La vita è tutta un’app

La socialità e il soddisfacimento dei bisogni contemporanei (lavorare, mangiare, fare sesso, spostarsi, costruire una relazione, farsi conoscere) avviene spesso tramite applicazioni telefoniche, spersonalizzando relazioni e modalità di incontro, dimenticando il caso ed il caos, smaterializzando il lavoro e la povertà, il corteggiamento, i corpi. La serie ci turba perché evidenzia che integrarsi in questo mondo significa esercitare e subire piccole grandi violenze ed ingiustizie ai danni dei più esposti, senza nemmeno (più) coglierle, perché le rimuoviamo e/o sono appunto “smaterializzate”, lontane dai nostri occhi ipersensibili ma ciechi.

Dalla rappresentanza alla presenza

I May Destroy You è uno di quei pochi prodotti arrivato ai circuiti distributivi mainstream in cui la classe lavoratrice (e soprattutto quella nera e femminile) non viene dipinta, in un modo o in un altro, ma si mostra per come dipinge. In quali strade vive, quali pennelli conosce e si può permettere, come li usa e cosa ci disegna. La “minoranza” si racconta da sola, con i suoi corpi, gli sguardi, i sogni e i nodi alla gola, le ferite e le scelte compiute per andare avanti e farci i conti. La “subalternità” è protagonista di se stessa e si emancipa fin dove può e ne ha consapevolezza.

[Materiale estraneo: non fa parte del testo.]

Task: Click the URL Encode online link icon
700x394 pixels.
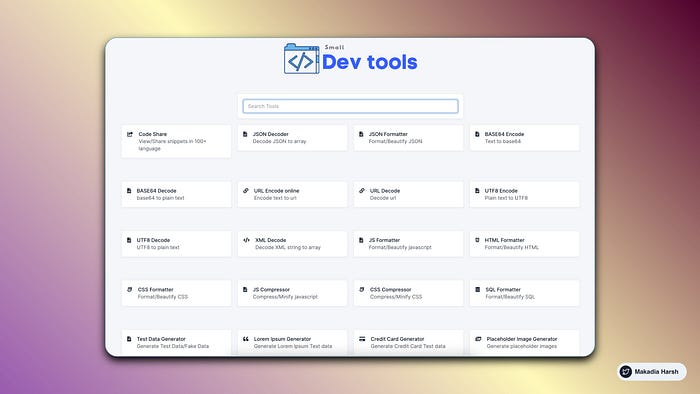Action: (246, 191)
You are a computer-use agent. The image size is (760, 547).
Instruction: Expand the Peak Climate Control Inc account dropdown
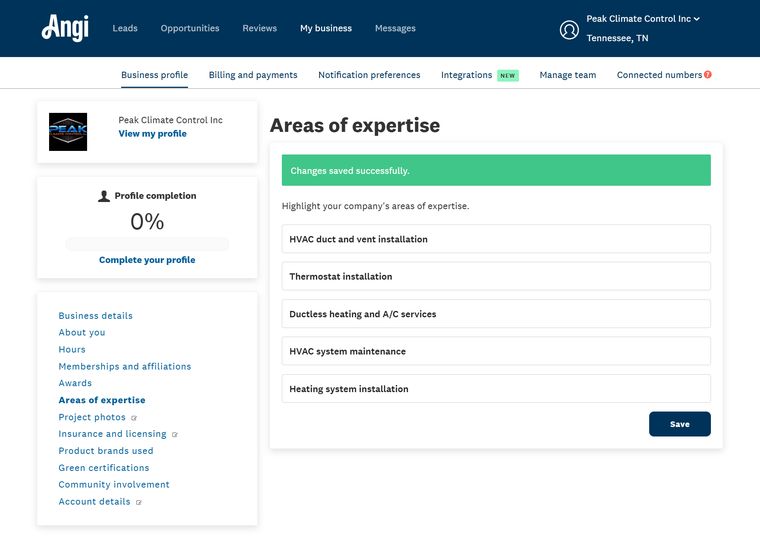click(643, 19)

Grumi di sangue e canti selvatici

Il racconto di Coel raccoglie la palla di altre narrazioni (come Orange is the new black, di cui si parlava prima) sul corpo femminile, che mostra senza edulcorare, anche nelle sue parti più intime e solitamente poco popolari, su cui riesce anzi a scherzare e intenerirci. Un corpo che in qualche modo ci riflette: possiamo camuffarlo o rimuoverne alcuni aspetti, ma resta composto in più o meno pari misura da pelle, curve, nervi, viscere, merda e sangue. Roba profumata e roba che non lo è affatto, insomma. Roba che possiamo condividere e gioirne, e roba che no. E’ come quando si taglia lo stelo del fiore e dentro c’è il verme. E’ così. E’ legge di natura. E anche in questa serie, sullo sfondo fino alla fine, la natura c’è. E’ un uccello che canta e continuerà a farlo. La differenza che possiamo fare noi, è decidere di fermarci un momento, uscire dalla spugna delle nostre esistenze automatiche, e ascoltarlo.

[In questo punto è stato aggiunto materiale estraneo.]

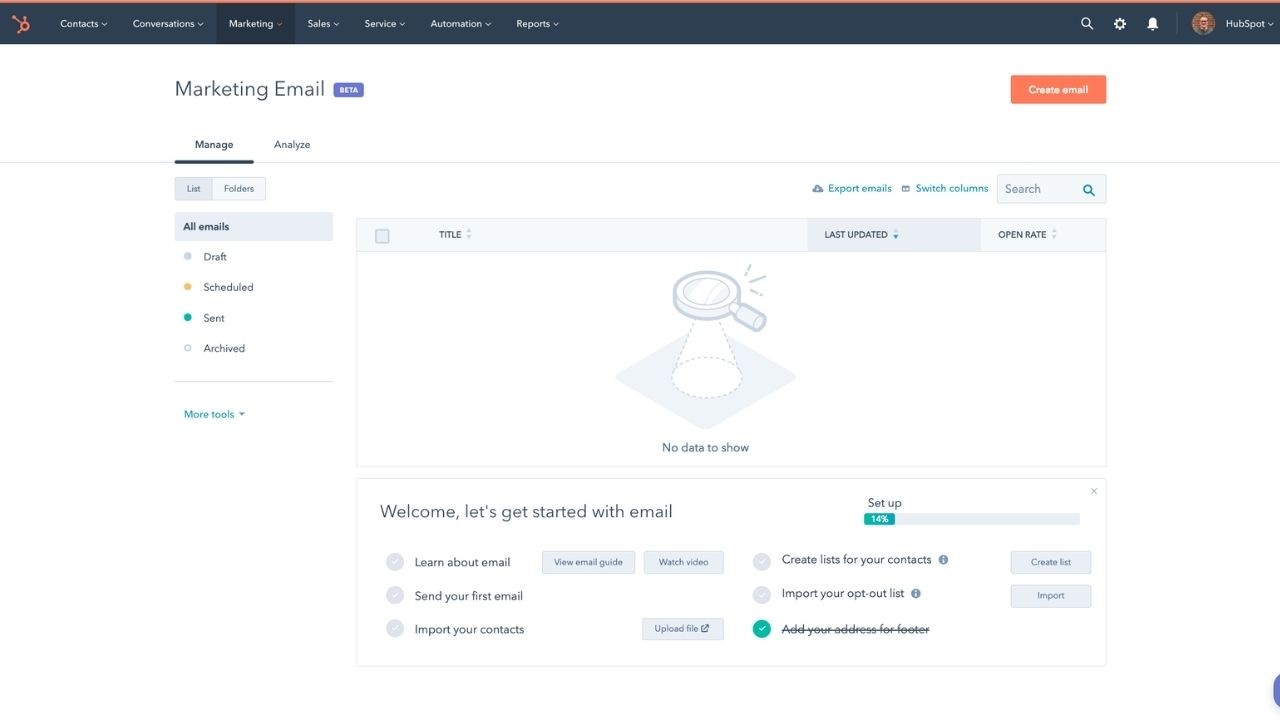Click into the email Search field

point(1040,189)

...e a proposito di musica


La serie di Michaela Coel è molto musicale, e probabilmente non poteva essere altrimenti, data l’ambientazione, i personaggi e il ritmo narrativo. Quasi tutto il sound è black: hip-hop, elettronica, R&B e gospel. Ciara Elwis, la 27enne curatrice di una colonna sonora che prevede lo sgancio di ben 150 frammenti musicali in 12 episodi, ha sottolineato come l’approccio al sonoro sia stato concepito proprio per evitare l’assorbimento sic et simpliciter nel dramma individuale/emozionale di cui si è detto sopra. Per fare un esempio, racconta Elwis in un’intervista al NYT, alla fine del secondo episodio Terry, l’amica sorella di Arabella, piange dopo aver messo a letto la protagonista reduce dalla denuncia dello stupro alla polizia. Invece di pompare con una classica canzone triste, parte "Nightmares" degli Easy Life, un pezzo R&B in cui delle trombe suonano in modo piuttosto giocoso. E così, al posto del solo pugno nello stomaco tipo "Oh mio Dio, non posso crederci, è orribile" (che comunque arriva) si genera dello spazio emotivo da esplorare, per il personaggio, e per lo spettatore. Funziona.